Очевидно, Патрик думал о том же, потому что он вдруг спросил:
— А ты и дальше будешь мной заниматься?
— Ну конечно. Я буду тебя навещать. Но мы станем работать в сотрудничестве с местными врачами.
— Я других спихиатров не хочу. — И вдруг совсем другим тоном: — А как же насчет разводного ключа? И телефонного справочника? Почему на них была кровь?
— Патрик, мне известно не больше твоего. Но, если ты мне доверяешь, обещаю, что все это мы выясним.
Великан скорчился на сиденье.
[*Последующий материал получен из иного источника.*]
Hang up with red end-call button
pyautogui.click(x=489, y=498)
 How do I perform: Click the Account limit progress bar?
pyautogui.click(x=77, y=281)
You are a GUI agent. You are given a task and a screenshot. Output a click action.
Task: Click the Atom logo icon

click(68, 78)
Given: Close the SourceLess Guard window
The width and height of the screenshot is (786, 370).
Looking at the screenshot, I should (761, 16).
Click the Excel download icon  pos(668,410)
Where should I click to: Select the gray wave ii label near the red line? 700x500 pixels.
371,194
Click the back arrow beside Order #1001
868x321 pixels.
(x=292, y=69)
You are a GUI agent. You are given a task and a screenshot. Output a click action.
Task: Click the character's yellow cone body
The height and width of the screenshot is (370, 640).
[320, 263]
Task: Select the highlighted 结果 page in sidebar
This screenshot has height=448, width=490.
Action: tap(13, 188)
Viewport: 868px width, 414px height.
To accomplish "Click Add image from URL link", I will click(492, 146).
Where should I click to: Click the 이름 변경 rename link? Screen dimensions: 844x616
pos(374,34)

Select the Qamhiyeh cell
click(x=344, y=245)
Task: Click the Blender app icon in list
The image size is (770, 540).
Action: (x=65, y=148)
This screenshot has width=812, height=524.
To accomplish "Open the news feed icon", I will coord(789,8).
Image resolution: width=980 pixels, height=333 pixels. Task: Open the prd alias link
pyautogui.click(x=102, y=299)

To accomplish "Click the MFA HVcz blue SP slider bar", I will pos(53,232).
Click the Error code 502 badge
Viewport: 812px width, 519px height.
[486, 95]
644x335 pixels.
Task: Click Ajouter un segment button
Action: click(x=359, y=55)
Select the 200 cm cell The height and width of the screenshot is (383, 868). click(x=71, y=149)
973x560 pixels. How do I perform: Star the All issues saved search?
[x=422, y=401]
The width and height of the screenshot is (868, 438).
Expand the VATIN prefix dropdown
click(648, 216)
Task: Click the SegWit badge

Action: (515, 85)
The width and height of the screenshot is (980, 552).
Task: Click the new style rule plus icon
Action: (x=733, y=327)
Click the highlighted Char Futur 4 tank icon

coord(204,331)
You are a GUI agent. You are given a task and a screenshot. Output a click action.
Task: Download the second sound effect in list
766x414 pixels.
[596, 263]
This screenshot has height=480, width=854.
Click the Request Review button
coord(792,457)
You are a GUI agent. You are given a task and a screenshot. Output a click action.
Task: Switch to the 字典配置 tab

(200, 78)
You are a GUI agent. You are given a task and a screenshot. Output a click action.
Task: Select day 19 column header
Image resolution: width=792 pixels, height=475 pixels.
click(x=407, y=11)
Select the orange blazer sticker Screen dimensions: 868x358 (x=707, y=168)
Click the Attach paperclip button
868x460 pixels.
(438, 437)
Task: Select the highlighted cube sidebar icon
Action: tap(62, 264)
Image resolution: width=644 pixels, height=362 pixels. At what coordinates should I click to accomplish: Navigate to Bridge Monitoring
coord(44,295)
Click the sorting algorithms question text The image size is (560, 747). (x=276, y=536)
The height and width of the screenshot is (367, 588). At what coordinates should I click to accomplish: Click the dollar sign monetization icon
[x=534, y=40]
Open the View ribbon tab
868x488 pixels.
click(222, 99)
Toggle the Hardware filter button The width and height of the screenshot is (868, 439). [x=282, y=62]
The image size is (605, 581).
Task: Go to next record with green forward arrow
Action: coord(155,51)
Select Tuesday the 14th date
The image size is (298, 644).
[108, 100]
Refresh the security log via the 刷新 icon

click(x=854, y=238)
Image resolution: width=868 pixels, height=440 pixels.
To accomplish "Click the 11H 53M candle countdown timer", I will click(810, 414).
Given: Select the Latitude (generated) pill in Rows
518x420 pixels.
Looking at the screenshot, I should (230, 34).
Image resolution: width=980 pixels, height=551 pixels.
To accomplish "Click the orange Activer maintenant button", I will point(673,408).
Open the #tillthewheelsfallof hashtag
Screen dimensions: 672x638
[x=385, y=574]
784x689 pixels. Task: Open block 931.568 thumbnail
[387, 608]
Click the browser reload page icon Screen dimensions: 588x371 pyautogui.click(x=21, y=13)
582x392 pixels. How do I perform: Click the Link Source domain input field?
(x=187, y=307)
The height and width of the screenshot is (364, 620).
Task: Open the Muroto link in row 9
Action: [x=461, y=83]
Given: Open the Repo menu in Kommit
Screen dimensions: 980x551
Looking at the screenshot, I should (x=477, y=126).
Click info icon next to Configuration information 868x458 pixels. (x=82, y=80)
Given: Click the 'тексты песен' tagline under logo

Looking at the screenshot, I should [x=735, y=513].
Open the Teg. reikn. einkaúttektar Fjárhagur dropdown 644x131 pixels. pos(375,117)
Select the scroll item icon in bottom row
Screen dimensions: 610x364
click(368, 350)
Они проезжали мимо указателя, отмечающего выезд из Биаррица.
— Сверни тут, — сказал Бонфис. — Надо забрать мою машину. Я ее на парковке оставил.
— У тебя была машина? Ты точно помнишь?
— Ну вроде да.
— А ключи где?
— Блин, — проворчал тот, машинально охлопывая карманы. — И то верно. Ни фига не помню.
— А документы?
Бонфис совсем пал духом:
— Ну ни шиша не помню. Куда я мог их подевать?
Фрер свернул направо и поехал в направлении к Биаррицу. Атмосфера в салоне разительно изменилась. В небесах уже вовсю сияло солнце. Они катили по улочкам, то прихотливо карабкавшимся вверх, то резко спускавшимся вниз. Потянулись дома с красными и голубыми фахверковыми стенами — след иных веков и иной культуры. С вершины каждого холма на них глядели плотно притиснутые одна к другой розовые черепичные крыши, за которыми угадывалось море. Город был красив нетронутой, яркой, почти первобытной красотой.